Afaf Bernani, plaignante contre Taoufik Bouachrine, avait été condamnée en 2018 à six mois de prison ferme pour diffamation. Dans une tribune pour le Washington Post, elle avait raconté avoir fui en Tunisie en 2019 après avoir été condamnée à six mois de prison au Maroc.
« Elle avait été poursuivie pour avoir clamé que le procès-verbal de ses déclarations à la police avait été falsifié pour lui faire dire, à tort, qu’elle accusait Bouachrine d’agression sexuelle. Après avoir nié que Bouachrine l’ait agressée, Bernani a subi, affirme-t-elle, ‘’de multiples formes de harcèlement et de torture psychologique’’ », rapporte Human Rights Watch.
« Répression des voix critiques »
La situation du journal « s’est aggravée avec l’interdiction de publicités pour le journal, le refus d’entreprises publiques de payer leurs dettes à l’administration du journal et ce cycle s’est terminé par la décision du gouvernement de Saâdeddine el-Othmani et du ministre de la Communication de priver le journal de son droit légitime aux subventions publiques à l’instar de tous les autres médias marocains pour les aider à affronter les effets du coronavirus », poursuit le communiqué.

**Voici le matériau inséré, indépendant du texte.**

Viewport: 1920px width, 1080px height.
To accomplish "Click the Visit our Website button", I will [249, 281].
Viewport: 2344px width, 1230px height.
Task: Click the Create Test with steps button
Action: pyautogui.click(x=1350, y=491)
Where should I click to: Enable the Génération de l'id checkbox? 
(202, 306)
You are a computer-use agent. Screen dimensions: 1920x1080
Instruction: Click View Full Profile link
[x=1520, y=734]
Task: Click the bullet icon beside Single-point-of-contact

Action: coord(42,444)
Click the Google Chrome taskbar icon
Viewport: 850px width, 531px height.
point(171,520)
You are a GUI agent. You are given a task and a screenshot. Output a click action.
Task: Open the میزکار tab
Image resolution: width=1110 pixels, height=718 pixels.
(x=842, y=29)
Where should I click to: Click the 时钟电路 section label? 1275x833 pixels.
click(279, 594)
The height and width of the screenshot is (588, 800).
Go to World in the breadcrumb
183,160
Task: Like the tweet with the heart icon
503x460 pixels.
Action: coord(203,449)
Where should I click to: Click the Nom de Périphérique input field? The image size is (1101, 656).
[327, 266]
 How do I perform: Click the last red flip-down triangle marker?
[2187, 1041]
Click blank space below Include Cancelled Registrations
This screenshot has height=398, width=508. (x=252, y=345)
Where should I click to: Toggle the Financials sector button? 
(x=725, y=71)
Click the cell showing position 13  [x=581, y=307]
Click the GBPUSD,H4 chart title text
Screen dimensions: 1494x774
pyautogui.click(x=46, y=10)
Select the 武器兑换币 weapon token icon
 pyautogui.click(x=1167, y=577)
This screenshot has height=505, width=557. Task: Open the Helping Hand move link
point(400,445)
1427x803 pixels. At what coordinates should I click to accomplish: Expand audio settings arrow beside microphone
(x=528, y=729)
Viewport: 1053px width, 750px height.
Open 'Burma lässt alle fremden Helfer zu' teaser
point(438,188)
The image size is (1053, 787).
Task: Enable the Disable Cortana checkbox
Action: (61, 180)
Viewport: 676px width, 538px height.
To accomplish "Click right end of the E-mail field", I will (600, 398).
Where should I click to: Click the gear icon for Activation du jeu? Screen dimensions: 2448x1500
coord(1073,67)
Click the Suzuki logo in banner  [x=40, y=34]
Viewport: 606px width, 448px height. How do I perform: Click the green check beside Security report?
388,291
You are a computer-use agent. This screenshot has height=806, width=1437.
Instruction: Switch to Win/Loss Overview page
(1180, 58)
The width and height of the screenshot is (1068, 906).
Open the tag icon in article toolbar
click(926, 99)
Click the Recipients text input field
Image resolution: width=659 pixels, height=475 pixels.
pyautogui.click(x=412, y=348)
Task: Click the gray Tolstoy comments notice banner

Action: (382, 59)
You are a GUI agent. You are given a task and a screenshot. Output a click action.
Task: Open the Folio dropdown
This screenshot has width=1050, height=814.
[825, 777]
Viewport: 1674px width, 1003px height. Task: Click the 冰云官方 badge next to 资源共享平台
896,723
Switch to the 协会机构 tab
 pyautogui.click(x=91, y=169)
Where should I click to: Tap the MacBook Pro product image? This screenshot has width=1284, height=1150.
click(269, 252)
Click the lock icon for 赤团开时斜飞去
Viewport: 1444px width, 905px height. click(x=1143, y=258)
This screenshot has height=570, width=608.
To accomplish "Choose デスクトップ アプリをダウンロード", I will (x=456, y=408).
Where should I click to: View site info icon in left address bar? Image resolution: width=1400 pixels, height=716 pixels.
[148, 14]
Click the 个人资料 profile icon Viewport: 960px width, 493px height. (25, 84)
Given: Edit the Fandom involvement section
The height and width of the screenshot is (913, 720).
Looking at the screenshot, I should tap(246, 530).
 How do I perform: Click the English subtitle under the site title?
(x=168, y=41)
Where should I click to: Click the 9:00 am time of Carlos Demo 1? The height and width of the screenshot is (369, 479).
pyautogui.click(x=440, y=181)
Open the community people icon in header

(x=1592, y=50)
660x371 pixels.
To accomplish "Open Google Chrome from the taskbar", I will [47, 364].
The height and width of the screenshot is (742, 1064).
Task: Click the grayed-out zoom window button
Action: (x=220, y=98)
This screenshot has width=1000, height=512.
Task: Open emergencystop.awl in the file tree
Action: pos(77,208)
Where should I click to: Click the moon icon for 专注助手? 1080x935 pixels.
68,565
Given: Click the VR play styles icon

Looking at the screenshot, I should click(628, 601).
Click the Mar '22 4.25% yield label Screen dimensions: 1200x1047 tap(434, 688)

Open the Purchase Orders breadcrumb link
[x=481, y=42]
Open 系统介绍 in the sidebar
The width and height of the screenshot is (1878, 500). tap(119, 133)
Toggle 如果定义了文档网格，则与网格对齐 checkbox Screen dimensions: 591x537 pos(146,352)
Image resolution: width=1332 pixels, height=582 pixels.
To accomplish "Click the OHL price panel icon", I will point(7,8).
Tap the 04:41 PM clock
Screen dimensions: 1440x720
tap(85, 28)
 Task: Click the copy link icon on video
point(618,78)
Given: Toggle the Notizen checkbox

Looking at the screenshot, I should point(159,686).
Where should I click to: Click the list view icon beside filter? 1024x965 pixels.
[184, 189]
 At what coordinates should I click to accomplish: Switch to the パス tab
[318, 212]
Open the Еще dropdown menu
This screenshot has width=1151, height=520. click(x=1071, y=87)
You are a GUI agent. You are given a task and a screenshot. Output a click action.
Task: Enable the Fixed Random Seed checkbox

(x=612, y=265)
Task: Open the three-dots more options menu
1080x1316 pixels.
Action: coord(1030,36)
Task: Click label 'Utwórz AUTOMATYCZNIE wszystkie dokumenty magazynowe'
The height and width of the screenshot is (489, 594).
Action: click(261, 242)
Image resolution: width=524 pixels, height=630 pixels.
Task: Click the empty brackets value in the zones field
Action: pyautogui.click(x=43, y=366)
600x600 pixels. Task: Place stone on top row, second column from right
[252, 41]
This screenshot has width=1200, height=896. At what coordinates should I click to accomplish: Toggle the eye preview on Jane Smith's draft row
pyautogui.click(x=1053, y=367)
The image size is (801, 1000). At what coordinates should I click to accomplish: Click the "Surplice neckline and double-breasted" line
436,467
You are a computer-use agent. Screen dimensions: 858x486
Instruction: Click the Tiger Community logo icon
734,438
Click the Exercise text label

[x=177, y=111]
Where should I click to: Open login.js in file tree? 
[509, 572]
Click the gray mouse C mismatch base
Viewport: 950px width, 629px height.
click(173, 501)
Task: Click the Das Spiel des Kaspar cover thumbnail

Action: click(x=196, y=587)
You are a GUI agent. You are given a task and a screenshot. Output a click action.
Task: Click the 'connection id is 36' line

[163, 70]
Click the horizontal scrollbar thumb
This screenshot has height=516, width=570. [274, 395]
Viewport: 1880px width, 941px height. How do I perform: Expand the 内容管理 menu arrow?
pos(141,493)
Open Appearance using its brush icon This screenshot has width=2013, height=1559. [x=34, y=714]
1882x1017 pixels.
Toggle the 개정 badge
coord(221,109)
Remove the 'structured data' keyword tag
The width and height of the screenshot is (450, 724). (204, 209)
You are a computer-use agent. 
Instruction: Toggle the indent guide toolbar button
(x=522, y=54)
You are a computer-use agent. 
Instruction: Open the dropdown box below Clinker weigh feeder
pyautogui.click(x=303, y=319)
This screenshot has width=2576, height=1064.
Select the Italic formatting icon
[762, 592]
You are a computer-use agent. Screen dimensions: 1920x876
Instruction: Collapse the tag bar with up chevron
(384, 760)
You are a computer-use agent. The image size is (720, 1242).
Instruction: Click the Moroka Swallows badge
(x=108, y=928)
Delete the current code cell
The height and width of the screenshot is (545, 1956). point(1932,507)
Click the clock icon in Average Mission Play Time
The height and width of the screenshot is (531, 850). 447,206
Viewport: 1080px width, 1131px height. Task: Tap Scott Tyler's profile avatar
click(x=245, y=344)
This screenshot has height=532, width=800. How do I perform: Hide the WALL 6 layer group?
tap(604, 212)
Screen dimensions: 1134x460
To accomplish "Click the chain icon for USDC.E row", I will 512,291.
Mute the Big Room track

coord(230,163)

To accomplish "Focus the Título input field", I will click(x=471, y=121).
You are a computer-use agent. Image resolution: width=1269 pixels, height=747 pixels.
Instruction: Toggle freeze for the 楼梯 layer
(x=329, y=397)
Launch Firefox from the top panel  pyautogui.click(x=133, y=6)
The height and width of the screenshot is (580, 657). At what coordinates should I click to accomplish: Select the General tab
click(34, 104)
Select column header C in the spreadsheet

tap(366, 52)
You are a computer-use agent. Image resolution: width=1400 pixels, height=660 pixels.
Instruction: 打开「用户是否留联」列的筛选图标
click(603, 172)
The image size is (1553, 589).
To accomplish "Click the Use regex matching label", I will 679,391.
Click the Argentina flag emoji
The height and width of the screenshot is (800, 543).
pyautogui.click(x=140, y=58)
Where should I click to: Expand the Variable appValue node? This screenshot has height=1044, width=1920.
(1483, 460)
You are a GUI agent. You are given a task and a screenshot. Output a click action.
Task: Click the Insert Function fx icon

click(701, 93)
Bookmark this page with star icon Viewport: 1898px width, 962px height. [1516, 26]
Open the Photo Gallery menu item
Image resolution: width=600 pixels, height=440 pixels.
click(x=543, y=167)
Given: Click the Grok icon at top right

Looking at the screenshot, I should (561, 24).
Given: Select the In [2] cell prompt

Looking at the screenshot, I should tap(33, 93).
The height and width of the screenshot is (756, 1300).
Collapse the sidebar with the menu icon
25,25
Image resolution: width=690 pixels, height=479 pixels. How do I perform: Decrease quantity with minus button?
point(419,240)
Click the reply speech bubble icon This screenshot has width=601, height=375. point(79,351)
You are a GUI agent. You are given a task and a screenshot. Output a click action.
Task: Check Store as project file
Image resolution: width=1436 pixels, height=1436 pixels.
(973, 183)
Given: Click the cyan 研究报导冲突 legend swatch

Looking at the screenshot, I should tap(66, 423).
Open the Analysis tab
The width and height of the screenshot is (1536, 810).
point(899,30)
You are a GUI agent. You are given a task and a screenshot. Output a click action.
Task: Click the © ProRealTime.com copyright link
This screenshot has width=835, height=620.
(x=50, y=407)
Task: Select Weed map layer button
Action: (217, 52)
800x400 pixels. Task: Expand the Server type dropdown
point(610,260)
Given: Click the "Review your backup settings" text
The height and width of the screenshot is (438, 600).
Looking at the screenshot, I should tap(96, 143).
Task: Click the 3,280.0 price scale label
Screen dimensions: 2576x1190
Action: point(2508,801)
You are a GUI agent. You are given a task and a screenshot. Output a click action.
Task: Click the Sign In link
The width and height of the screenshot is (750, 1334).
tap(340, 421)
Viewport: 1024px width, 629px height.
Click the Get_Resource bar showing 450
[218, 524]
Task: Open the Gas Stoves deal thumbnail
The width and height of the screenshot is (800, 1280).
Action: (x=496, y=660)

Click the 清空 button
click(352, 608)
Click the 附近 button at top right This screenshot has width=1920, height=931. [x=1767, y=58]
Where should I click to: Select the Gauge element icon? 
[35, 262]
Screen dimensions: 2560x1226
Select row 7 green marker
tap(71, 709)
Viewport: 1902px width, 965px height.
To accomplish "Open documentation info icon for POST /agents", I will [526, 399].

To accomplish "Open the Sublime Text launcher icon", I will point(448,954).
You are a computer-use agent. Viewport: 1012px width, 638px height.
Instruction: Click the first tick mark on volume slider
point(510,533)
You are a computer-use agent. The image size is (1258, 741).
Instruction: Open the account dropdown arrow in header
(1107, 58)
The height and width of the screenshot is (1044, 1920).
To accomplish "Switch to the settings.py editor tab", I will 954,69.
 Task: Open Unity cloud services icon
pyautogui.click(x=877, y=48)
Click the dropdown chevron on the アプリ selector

« Malgré l’emprisonnement de son fondateur, [Akhbar al-Youm] avait continué à publier ses tirages, bon an mal an », souligne le site d’informations le360.ma, qui évoque « crise économique » et « pandémie ».
Une explication que l’ancien directeur de publication, Younès Masskine, dément sur Facebook. Selon lui, la crise, les restrictions ou le blocus » ne sont pas « des causes directes » dans l’arrêt de parution. Il date le début des problèmes au moment où « la direction a décidé de le démettre de ses fonctions de gestionnaire et où le gouvernement a décidé de geler les subventions ».
Une autre version est donnée par le site Yabiladi, qui cite des journalistes ayant travaillé à Akhbar al-Youm pour lesquels « les raisons présentées par la société éditrice ne seraient que l’arbre qui cache la forêt ».
Selon eux, « la date du mardi, présentée par les éditeurs comme échéance mettant fin à la publication, est en réalité celle où le délai donné par le parquet à l’entreprise, pour désigner un nouveau directeur de publication à la tête du journal, arrive à expiration ».
Reste que cette fermeture intervient dans un contexte particulièrement compliqué pour la presse du royaume. Le Syndicat national de la presse marocaine a d’ailleurs dénoncé dans un communiqué une décision « brusque et prise sans aucun préavis » et attiré l’attention sur le fait que les raisons financières, « comme on le sait de près et de loin, servent plutôt de prétexte pour avorter les droits des salariés qui ont fait des sacrifices pendant ces trois dernières années pour maintenir la publication en vie ».
Des organisations comme l’Association marocaine des droits humains (AMDH) ou Amnesty International dénoncent régulièrement la « répression des voix critiques » au Maroc, en citant notamment le cas des journalistes Soulaiman Raissouni et Omar Radi.
« Le bilan en termes de droits humains du Maroc continue de se détériorer, le gouvernement ayant poursuivi en justice des dizaines de personnes au cours des deux dernières années, dont des journalistes, des YouTubeurs, des artistes et des militants qui ont exprimé leurs opinions en ligne ou hors ligne », a rappelé Amnesty International au mois de janvier en demandant la libération du défenseur des droits humains Maâti Monjib.